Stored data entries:

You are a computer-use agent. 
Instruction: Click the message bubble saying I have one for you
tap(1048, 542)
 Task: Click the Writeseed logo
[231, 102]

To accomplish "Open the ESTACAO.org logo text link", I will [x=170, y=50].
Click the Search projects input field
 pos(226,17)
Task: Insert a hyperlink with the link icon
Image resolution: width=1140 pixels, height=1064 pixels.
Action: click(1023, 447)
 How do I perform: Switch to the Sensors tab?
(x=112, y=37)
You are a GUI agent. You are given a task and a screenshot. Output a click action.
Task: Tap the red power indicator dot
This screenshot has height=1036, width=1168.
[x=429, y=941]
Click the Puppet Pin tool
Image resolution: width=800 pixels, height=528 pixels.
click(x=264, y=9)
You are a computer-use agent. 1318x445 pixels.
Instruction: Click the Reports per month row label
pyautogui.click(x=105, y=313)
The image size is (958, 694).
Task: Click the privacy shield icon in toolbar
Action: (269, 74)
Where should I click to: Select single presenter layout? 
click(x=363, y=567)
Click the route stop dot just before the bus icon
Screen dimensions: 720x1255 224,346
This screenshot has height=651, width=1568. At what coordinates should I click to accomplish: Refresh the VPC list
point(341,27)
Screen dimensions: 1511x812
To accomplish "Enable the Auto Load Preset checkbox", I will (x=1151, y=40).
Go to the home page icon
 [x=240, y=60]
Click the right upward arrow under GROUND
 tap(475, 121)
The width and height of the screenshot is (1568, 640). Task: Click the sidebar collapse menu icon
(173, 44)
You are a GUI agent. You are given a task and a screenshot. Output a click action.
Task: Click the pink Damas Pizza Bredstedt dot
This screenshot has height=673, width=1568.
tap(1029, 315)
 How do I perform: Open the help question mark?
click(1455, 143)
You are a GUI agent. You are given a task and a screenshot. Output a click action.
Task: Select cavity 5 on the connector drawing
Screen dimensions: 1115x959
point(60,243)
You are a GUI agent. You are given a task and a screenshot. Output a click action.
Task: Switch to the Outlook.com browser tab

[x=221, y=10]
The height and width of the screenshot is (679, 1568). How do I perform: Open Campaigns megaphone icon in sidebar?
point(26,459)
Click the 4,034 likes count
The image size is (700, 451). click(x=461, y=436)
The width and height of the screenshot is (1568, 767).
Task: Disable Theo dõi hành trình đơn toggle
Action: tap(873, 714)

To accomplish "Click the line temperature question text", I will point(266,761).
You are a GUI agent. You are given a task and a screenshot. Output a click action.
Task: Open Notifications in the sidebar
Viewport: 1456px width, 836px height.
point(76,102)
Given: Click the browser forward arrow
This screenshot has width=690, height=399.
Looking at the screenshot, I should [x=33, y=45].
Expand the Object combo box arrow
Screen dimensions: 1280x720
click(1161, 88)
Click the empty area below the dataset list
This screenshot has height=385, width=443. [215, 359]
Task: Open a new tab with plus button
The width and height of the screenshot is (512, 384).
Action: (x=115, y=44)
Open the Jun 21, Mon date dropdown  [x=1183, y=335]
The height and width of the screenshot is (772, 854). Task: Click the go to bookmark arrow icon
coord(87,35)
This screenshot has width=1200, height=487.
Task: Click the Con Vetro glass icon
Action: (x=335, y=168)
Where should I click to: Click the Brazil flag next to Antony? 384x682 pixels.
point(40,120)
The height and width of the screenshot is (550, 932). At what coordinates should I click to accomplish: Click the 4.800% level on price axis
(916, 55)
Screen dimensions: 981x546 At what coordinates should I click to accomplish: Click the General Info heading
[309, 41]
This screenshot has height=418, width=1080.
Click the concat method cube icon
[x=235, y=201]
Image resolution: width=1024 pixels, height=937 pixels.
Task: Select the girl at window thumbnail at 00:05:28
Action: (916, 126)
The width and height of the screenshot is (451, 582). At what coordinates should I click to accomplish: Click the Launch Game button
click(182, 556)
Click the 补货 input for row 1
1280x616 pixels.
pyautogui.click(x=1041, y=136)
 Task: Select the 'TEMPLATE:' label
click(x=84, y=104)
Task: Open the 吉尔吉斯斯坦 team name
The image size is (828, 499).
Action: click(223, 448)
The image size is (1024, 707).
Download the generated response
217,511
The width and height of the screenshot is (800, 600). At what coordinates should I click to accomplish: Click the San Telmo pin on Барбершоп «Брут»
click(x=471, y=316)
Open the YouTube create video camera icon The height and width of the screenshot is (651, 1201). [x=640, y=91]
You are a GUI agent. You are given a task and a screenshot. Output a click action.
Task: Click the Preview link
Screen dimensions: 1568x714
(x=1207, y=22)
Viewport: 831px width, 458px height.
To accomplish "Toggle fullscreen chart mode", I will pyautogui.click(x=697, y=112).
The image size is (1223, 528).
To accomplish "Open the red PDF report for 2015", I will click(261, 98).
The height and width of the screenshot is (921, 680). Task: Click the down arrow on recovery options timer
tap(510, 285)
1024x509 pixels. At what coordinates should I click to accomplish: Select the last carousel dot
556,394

WORK REQUEST ::
Each record must be copied out exactly and in full.

RESULT ::
You are a computer-use agent. 
Instruction: Click the message bubble saying I have one for you
tap(1048, 542)
 Task: Click the Writeseed logo
[231, 102]

To accomplish "Open the ESTACAO.org logo text link", I will [x=170, y=50].
Click the Search projects input field
 pos(226,17)
Task: Insert a hyperlink with the link icon
Image resolution: width=1140 pixels, height=1064 pixels.
Action: click(1023, 447)
 How do I perform: Switch to the Sensors tab?
(x=112, y=37)
You are a GUI agent. You are given a task and a screenshot. Output a click action.
Task: Tap the red power indicator dot
This screenshot has height=1036, width=1168.
[x=429, y=941]
Click the Puppet Pin tool
Image resolution: width=800 pixels, height=528 pixels.
click(x=264, y=9)
You are a computer-use agent. 1318x445 pixels.
Instruction: Click the Reports per month row label
pyautogui.click(x=105, y=313)
The image size is (958, 694).
Task: Click the privacy shield icon in toolbar
Action: (269, 74)
Where should I click to: Select single presenter layout? 
click(x=363, y=567)
Click the route stop dot just before the bus icon
Screen dimensions: 720x1255 224,346
This screenshot has height=651, width=1568. At what coordinates should I click to accomplish: Refresh the VPC list
point(341,27)
Screen dimensions: 1511x812
To accomplish "Enable the Auto Load Preset checkbox", I will (x=1151, y=40).
Go to the home page icon
 [x=240, y=60]
Click the right upward arrow under GROUND
 tap(475, 121)
The width and height of the screenshot is (1568, 640). Task: Click the sidebar collapse menu icon
(173, 44)
You are a GUI agent. You are given a task and a screenshot. Output a click action.
Task: Click the pink Damas Pizza Bredstedt dot
This screenshot has height=673, width=1568.
tap(1029, 315)
 How do I perform: Open the help question mark?
click(1455, 143)
You are a GUI agent. You are given a task and a screenshot. Output a click action.
Task: Select cavity 5 on the connector drawing
Screen dimensions: 1115x959
point(60,243)
You are a GUI agent. You are given a task and a screenshot. Output a click action.
Task: Switch to the Outlook.com browser tab

[x=221, y=10]
The height and width of the screenshot is (679, 1568). How do I perform: Open Campaigns megaphone icon in sidebar?
point(26,459)
Click the 4,034 likes count
The image size is (700, 451). click(x=461, y=436)
The width and height of the screenshot is (1568, 767).
Task: Disable Theo dõi hành trình đơn toggle
Action: tap(873, 714)

To accomplish "Click the line temperature question text", I will point(266,761).
You are a GUI agent. You are given a task and a screenshot. Output a click action.
Task: Open Notifications in the sidebar
Viewport: 1456px width, 836px height.
point(76,102)
Given: Click the browser forward arrow
This screenshot has width=690, height=399.
Looking at the screenshot, I should [x=33, y=45].
Expand the Object combo box arrow
Screen dimensions: 1280x720
click(1161, 88)
Click the empty area below the dataset list
This screenshot has height=385, width=443. [215, 359]
Task: Open a new tab with plus button
The width and height of the screenshot is (512, 384).
Action: (x=115, y=44)
Open the Jun 21, Mon date dropdown  [x=1183, y=335]
The height and width of the screenshot is (772, 854). Task: Click the go to bookmark arrow icon
coord(87,35)
This screenshot has width=1200, height=487.
Task: Click the Con Vetro glass icon
Action: (x=335, y=168)
Where should I click to: Click the Brazil flag next to Antony? 384x682 pixels.
point(40,120)
The height and width of the screenshot is (550, 932). At what coordinates should I click to accomplish: Click the 4.800% level on price axis
(916, 55)
Screen dimensions: 981x546 At what coordinates should I click to accomplish: Click the General Info heading
[309, 41]
This screenshot has height=418, width=1080.
Click the concat method cube icon
[x=235, y=201]
Image resolution: width=1024 pixels, height=937 pixels.
Task: Select the girl at window thumbnail at 00:05:28
Action: (916, 126)
The width and height of the screenshot is (451, 582). At what coordinates should I click to accomplish: Click the Launch Game button
click(182, 556)
Click the 补货 input for row 1
1280x616 pixels.
pyautogui.click(x=1041, y=136)
 Task: Select the 'TEMPLATE:' label
click(x=84, y=104)
Task: Open the 吉尔吉斯斯坦 team name
The image size is (828, 499).
Action: click(223, 448)
The image size is (1024, 707).
Download the generated response
217,511
The width and height of the screenshot is (800, 600). At what coordinates should I click to accomplish: Click the San Telmo pin on Барбершоп «Брут»
click(x=471, y=316)
Open the YouTube create video camera icon The height and width of the screenshot is (651, 1201). [x=640, y=91]
You are a GUI agent. You are given a task and a screenshot. Output a click action.
Task: Click the Preview link
Screen dimensions: 1568x714
(x=1207, y=22)
Viewport: 831px width, 458px height.
To accomplish "Toggle fullscreen chart mode", I will pyautogui.click(x=697, y=112).
The image size is (1223, 528).
To accomplish "Open the red PDF report for 2015", I will click(261, 98).
The height and width of the screenshot is (921, 680). Task: Click the down arrow on recovery options timer
tap(510, 285)
1024x509 pixels. At what coordinates should I click to accomplish: Select the last carousel dot
556,394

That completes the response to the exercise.